The ERC has filed more than 200 prop 65 notices to more than 100 supplement makers in recent months alleging that their products contain lead, and in some cases arsenic, and that they failed to provide legal warnings to consumers, noted Brophy.
“Private individuals that do not have any expertise in this area are effectively taking over the FDA’s role as the arbiter of safety and with the sheer number of notices being filed by individuals in the last year, many people in the industry just think it’s blackmail.
“This is a law that allows private individuals that may not have even bought or used the product in question and are not answerable to anyone to sue responsible companies following GMP for years.
“Osama Bin Laden could bring a case against a product provided tests had revealed a detectable level of any one of hundreds of substances, many of which occur naturally or are at trace levels.”
In the case of the vast majority of substances on the prop 65 list, ‘safe’ levels had not been officially established by the agency overseeing the law – the Office of Environmental Health Hazard Assessment (OEHHA ) – while in cases where levels had been set, they were “exceedingly low” – and significantly below levels at which the ingredients in question had been demonstrated in clinical studies to cause adverse effects, she observed.
An abrogation of the FDA’s responsibility?
Meanwhile, the lack of clear guidance about how the ‘naturally occurring exemption’ clause in the legislation applied also meant this was not something firms could rely on to avoid costly legal bills, she said.
And while settlement agreements struck in the past had negotiated safe harbor levels of the listed substances in a given ingredient – eg. lead in calcium – these settlements did not necessarily stand up to subsequent legal challenges, she added.
Moreover, setting such levels for the scores of products currently being scrutinized thanks to the ERC was a logistical nightmare of epic proportions anyway, she added.
“This is not the way to set policy.
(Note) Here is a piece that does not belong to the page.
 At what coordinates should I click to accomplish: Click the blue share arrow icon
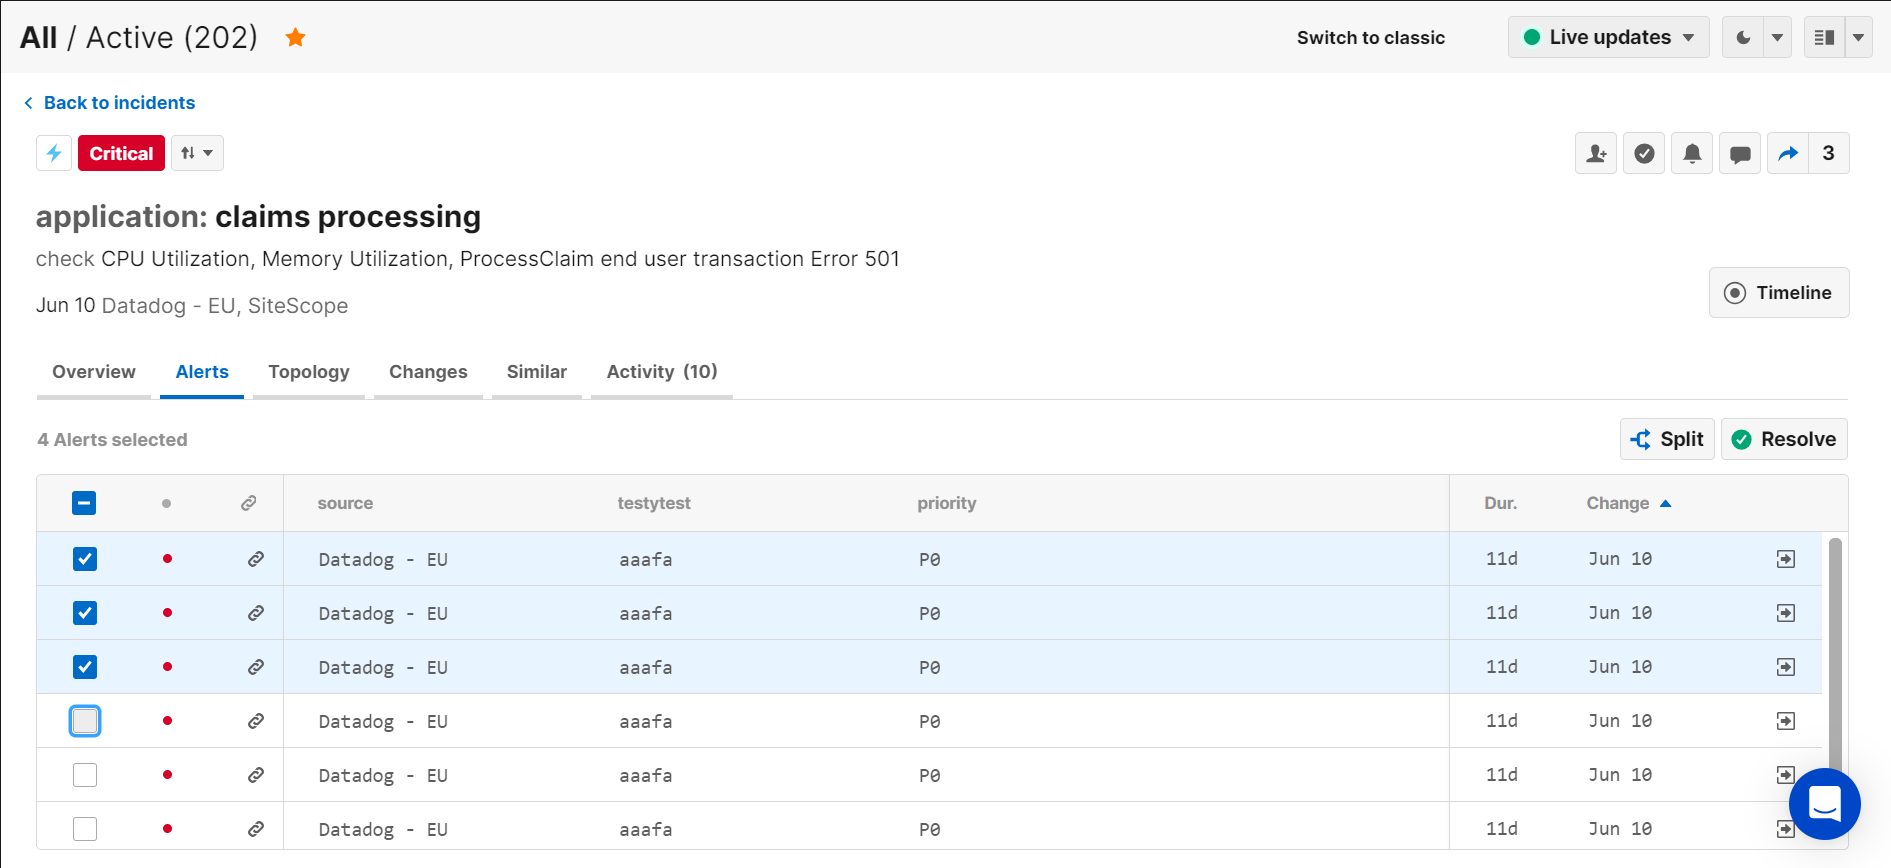[x=1787, y=153]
It’s an abrogation of the FDA’s responsibility to maintain confidence in the food supply.”
Absurdly low tolerance levels
Washington DC-based advertising and labeling attorney Ivan Wasserman said: “This is a very difficult law for manufacturers to cope with. The way the statute is set up, even responsible companies are at great risk of a challenge of some sort, and while you should prevail if you know what’s in your products it’s still going to cost you a lot of money.”
Marc Ullman, a partner at New York-based firm Ullman, Shapiro & Ullman LLP, added: “There is a real difficulty industry-wide coping with the absurdly low tolerance levels established for some substances under prop 65.
“So companies have just got to be vigilant and work with ingredients suppliers to tackle heavy metal contaminants and ensure they are capable of testing to prop 65 levels.”